┌─ Input records

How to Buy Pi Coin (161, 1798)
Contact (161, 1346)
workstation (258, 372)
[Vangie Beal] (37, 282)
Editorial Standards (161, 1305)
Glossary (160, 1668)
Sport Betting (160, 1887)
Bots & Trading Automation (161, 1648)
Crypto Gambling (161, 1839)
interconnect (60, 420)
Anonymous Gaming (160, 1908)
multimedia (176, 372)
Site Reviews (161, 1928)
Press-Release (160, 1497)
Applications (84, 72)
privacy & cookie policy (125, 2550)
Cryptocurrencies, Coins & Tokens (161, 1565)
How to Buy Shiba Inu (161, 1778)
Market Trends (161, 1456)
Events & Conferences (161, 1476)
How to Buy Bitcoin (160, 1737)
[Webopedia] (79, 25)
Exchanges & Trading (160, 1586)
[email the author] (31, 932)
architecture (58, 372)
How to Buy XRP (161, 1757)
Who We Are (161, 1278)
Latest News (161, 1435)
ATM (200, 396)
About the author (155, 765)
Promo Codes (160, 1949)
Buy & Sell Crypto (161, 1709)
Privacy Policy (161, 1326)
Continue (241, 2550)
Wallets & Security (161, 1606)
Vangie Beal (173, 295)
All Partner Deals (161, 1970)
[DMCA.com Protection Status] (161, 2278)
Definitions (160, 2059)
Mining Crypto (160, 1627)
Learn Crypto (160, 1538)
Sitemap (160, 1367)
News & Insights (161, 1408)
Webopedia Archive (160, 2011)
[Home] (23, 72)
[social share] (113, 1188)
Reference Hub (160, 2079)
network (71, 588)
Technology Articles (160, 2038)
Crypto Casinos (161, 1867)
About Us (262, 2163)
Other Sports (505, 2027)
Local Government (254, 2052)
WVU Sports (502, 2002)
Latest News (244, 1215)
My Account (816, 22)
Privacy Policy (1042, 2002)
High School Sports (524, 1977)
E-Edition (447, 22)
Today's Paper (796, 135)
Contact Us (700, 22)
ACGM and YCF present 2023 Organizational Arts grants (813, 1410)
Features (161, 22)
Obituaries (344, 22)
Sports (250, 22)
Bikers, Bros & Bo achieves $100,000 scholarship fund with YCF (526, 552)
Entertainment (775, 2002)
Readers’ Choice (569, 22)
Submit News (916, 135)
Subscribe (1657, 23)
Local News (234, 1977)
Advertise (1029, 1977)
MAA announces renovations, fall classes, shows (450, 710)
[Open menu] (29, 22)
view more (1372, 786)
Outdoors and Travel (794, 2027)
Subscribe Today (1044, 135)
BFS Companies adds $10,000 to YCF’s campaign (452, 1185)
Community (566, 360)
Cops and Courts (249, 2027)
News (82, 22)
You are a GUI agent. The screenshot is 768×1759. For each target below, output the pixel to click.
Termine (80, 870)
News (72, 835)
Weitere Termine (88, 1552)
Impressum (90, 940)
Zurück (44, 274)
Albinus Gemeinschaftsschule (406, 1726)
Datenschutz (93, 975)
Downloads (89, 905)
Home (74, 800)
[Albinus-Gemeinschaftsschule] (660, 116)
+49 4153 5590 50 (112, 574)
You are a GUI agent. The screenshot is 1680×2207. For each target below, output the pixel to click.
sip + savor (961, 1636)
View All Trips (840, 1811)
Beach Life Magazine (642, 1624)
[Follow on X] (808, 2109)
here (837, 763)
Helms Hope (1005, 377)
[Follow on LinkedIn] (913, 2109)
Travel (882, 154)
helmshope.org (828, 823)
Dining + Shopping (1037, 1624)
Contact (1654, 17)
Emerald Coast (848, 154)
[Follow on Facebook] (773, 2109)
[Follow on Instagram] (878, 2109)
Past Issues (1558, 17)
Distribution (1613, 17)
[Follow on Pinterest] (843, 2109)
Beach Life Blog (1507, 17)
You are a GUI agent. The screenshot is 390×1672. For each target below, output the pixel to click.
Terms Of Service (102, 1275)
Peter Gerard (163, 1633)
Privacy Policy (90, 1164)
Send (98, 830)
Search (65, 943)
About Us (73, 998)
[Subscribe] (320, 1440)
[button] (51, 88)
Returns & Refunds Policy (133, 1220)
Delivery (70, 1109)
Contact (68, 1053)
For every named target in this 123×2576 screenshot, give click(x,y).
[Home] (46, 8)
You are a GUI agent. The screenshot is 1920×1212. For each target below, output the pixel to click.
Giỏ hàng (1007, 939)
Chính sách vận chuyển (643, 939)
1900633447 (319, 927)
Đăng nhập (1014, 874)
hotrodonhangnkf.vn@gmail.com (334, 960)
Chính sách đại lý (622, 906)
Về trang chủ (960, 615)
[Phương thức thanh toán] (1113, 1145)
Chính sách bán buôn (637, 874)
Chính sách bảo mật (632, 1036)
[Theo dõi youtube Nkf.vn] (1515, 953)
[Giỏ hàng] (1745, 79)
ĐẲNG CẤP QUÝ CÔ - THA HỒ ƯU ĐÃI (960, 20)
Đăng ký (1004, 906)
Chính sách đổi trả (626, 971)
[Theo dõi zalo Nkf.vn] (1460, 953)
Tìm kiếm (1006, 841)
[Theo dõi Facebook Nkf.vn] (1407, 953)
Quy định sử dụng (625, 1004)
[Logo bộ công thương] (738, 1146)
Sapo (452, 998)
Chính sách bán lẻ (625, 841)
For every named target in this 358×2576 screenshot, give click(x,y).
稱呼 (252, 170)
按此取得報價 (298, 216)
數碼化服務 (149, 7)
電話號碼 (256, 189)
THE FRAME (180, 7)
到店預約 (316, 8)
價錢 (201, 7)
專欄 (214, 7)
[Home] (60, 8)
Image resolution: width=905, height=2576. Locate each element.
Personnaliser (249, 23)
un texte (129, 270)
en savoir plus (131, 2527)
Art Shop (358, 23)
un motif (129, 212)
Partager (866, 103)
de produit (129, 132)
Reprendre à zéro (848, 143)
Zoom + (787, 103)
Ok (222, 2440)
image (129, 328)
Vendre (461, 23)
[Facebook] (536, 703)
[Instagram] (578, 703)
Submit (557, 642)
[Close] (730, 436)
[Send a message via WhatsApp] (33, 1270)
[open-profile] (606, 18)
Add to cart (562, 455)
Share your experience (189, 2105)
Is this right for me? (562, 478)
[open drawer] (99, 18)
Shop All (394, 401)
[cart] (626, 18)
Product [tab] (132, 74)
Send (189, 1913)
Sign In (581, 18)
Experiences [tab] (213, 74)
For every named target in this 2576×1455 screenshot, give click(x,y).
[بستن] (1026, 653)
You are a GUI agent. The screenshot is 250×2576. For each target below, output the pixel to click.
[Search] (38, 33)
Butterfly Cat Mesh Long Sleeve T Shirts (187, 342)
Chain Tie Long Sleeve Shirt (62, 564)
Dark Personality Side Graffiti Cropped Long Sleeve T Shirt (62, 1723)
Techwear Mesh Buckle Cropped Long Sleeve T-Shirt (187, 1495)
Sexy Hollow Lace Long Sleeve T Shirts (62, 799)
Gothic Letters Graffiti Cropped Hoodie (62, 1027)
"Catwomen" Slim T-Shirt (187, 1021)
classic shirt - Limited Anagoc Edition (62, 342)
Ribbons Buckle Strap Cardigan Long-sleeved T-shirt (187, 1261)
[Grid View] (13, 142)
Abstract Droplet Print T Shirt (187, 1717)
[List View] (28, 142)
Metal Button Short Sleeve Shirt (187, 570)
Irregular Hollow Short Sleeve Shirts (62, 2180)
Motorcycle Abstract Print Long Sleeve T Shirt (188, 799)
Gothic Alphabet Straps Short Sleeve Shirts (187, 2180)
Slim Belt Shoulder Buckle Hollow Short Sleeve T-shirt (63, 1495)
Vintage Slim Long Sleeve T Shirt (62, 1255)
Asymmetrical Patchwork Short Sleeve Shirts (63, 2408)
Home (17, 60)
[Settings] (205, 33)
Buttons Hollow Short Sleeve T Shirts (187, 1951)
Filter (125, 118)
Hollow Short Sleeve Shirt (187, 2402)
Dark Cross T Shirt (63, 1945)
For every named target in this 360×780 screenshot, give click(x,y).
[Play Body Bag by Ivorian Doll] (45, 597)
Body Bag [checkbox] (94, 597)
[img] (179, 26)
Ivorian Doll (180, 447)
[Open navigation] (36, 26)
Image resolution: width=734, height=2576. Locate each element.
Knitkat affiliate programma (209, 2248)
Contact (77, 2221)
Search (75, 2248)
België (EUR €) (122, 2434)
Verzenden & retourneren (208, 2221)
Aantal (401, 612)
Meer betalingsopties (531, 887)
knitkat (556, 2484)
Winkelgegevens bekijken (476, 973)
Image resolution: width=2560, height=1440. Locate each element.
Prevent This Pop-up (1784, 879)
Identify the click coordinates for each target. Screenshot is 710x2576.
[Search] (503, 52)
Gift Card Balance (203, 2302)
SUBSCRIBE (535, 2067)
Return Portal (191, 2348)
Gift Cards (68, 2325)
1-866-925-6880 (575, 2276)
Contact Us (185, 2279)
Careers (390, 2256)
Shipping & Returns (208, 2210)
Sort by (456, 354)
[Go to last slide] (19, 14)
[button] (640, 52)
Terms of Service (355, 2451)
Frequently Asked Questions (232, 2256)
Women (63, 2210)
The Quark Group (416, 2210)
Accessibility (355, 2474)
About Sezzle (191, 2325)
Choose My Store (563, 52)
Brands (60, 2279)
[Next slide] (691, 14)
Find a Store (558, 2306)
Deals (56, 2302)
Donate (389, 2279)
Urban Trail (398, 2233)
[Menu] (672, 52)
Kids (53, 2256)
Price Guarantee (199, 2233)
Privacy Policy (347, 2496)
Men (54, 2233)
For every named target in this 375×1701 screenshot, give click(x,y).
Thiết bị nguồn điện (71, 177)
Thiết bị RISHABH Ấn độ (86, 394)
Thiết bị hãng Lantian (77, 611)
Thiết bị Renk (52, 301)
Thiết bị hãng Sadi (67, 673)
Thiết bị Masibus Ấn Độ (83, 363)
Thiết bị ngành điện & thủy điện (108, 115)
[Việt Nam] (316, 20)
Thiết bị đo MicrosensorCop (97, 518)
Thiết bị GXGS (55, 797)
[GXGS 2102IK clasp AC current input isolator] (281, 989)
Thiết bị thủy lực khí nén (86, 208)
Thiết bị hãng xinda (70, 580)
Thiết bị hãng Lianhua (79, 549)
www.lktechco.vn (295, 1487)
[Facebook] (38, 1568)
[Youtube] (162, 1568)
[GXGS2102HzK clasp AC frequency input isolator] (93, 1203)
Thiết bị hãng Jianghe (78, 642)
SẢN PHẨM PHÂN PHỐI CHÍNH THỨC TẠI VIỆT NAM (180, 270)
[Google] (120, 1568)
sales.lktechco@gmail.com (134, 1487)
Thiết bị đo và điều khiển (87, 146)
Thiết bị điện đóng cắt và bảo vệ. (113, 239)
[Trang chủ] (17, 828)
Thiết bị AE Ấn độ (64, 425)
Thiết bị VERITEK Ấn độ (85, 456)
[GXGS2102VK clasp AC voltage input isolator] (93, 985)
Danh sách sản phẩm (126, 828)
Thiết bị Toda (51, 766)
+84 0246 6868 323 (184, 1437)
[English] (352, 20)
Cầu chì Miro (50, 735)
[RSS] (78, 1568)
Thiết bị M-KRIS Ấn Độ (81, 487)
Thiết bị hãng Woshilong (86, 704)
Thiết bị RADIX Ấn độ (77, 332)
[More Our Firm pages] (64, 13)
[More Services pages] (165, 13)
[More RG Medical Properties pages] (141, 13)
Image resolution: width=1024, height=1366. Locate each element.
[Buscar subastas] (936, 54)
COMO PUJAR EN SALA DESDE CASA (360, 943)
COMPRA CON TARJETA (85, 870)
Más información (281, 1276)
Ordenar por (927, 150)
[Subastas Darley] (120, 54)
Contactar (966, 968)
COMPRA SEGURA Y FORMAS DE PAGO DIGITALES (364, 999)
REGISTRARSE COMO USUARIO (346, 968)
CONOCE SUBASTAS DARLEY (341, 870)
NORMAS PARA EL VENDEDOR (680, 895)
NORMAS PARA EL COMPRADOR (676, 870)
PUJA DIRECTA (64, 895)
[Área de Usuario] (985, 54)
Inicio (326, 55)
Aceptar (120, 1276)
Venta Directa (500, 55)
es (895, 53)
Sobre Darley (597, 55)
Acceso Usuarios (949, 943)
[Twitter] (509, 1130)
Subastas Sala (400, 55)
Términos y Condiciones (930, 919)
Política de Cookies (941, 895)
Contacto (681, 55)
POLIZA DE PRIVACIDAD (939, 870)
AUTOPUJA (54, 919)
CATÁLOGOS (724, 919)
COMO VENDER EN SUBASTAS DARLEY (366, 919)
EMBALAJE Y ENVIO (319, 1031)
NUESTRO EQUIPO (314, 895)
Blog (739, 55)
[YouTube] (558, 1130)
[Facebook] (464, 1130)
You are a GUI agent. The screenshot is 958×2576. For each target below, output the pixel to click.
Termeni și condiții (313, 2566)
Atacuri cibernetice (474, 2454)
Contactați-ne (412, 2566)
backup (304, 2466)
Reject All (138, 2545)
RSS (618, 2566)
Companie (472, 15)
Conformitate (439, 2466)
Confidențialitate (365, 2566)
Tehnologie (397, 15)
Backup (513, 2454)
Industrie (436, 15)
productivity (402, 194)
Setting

└─

What you will do:
Lines in the data that hold "Life" must be located and copied.

Task output:
Beach Life Magazine (642, 1624)
Beach Life Blog (1507, 17)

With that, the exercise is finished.